SUPPLIED DATA

*** Block opens ***

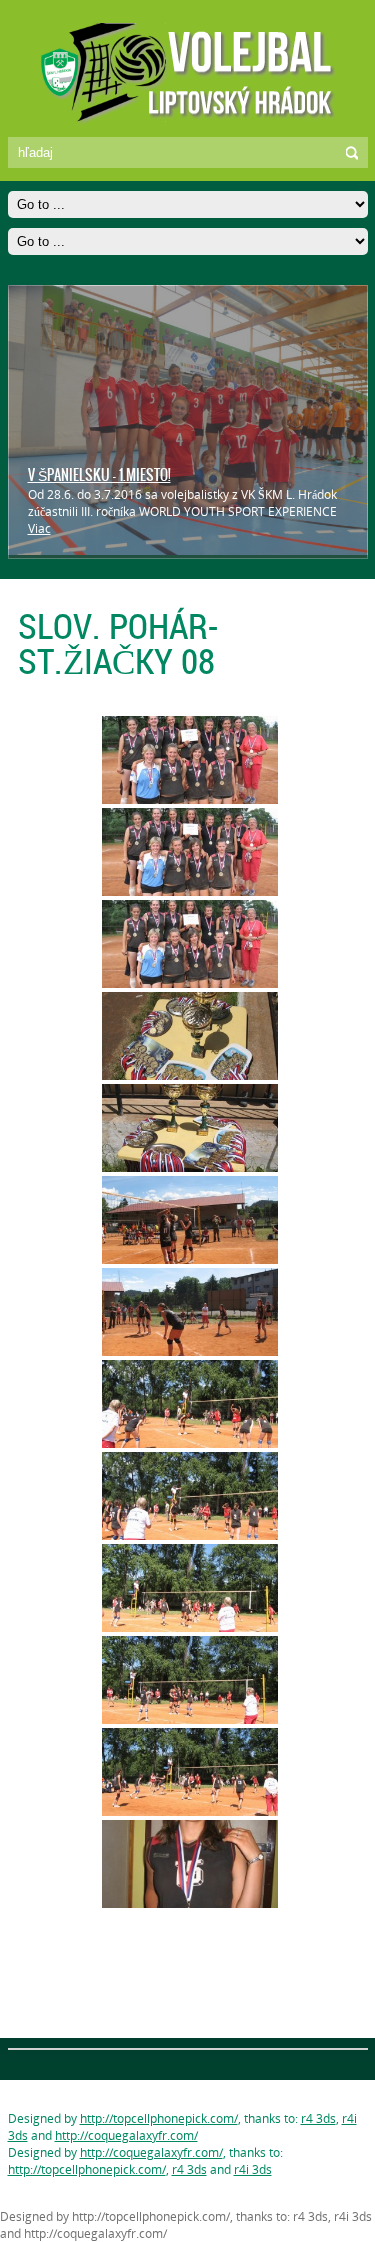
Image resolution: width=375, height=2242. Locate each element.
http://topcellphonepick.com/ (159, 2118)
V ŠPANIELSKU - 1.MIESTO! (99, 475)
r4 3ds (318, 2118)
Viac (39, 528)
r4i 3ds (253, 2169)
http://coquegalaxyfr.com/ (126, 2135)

*** Block closes ***

TASK REQUIREMENTS
With images left out, the data must be transcribed exactly.

YOUR RESPONSE
Image resolution: width=375, height=2242. Locate each element.
http://topcellphonepick.com/ (159, 2118)
V ŠPANIELSKU - 1.MIESTO! (99, 475)
r4 3ds (318, 2118)
Viac (39, 528)
r4i 3ds (253, 2169)
http://coquegalaxyfr.com/ (126, 2135)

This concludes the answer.